Spart euch also die 60 Tacken für die Mindfulness-App, die euch zwingt Regentropfen anzustarren, und erweckt den Steinhoff in euch

Was es noch vertretbar macht? Die Erkenntnis, dass Rituale helfen: Jeden Tag um die selbe Zeit aufstehen, also dann, wenn der kleine Mitbewohner im Pinguinschritt seines Schlafsacks ins Schlafzimmer tapst. Nachmittags mal kurz die Fresse halten und die Augen schließen. Um 17 Uhr in aller Ruhe mit den Vorbereitungen fürs Abendessen beginnen. Klingt alles spießig, aber es ist das Geheimnis meiner jedi-artigen Macht, Teddy zum Einschlafen zu bringen und beim Kochen mit einem neugierigen Zweijährigen im Zen-Modus zu bleiben.

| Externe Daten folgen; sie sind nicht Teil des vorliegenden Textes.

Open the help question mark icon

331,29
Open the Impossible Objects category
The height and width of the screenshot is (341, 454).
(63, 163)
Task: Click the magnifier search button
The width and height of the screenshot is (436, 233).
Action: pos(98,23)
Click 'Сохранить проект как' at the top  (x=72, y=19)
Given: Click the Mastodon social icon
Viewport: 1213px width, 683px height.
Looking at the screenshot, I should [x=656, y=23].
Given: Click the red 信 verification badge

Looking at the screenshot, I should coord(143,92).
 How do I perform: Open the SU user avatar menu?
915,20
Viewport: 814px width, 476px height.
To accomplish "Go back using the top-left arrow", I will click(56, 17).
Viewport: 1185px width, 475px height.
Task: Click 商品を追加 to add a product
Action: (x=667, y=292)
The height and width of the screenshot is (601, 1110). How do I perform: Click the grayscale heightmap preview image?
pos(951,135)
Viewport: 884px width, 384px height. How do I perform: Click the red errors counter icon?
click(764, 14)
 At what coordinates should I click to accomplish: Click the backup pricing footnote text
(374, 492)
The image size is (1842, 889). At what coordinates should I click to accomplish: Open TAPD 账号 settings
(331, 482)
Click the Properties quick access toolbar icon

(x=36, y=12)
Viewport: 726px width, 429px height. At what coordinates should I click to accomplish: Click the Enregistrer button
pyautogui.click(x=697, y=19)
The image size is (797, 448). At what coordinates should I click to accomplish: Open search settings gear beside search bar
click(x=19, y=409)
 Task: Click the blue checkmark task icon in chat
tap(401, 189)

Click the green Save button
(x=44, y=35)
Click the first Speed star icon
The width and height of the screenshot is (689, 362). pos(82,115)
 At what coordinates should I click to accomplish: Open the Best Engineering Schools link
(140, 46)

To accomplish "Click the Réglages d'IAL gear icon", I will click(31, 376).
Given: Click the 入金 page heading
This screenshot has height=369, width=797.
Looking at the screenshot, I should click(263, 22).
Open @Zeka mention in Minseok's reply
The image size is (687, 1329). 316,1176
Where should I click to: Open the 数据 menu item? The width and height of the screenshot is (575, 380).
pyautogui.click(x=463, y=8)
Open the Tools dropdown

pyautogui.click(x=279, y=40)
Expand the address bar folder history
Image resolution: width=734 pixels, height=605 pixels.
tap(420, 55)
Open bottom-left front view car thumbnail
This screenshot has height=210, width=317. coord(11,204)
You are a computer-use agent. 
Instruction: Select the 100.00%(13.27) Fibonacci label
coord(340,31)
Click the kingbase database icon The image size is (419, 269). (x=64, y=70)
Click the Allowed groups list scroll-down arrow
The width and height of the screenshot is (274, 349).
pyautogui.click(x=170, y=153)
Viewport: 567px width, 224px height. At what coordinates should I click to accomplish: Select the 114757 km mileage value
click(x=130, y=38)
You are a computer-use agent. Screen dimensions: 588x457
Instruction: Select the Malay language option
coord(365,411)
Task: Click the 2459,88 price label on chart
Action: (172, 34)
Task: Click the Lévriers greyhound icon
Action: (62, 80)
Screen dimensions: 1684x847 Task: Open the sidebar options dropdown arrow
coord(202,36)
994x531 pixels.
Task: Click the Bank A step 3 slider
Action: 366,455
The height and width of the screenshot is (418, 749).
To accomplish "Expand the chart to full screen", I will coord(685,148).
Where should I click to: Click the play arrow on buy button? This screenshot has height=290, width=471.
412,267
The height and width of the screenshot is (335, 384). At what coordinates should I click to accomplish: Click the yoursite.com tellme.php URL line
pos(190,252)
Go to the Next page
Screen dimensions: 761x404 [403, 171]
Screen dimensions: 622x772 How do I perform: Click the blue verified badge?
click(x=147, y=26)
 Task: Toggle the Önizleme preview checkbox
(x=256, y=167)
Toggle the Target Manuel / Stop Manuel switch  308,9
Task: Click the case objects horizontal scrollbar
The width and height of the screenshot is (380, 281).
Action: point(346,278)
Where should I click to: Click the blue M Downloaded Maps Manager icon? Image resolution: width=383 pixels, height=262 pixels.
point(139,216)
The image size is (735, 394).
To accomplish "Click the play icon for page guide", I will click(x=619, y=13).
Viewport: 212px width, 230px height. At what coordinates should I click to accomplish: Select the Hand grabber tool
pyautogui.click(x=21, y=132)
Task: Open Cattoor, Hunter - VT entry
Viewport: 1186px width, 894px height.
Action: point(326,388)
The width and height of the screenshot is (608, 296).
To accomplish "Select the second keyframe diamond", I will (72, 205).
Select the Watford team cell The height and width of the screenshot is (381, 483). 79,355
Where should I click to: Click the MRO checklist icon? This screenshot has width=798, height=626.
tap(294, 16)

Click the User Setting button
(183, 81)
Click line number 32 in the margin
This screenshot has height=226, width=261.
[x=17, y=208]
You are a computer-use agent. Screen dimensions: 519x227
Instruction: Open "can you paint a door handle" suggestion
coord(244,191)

Spart euch also die 60 Tacken für die Mindfulness-App, die euch zwingt Regentropfen anzustarren, und erweckt den Steinhoff in euch. Schraubt die Spießerskills auf 1000 und schaltet in den turbo-pursuit-mode des Kleinbürgertums. Denn auch wenn der Tag minutiös durchgeplant ist, bleibt zwischen den festen Inseln der Spießigkeit immer noch genug Zeit, um mit Teddy auf der Couch  zu Wu-Tang "Ain't Nothing to Fuck With“ um die imaginäre Tonne zu tanzen.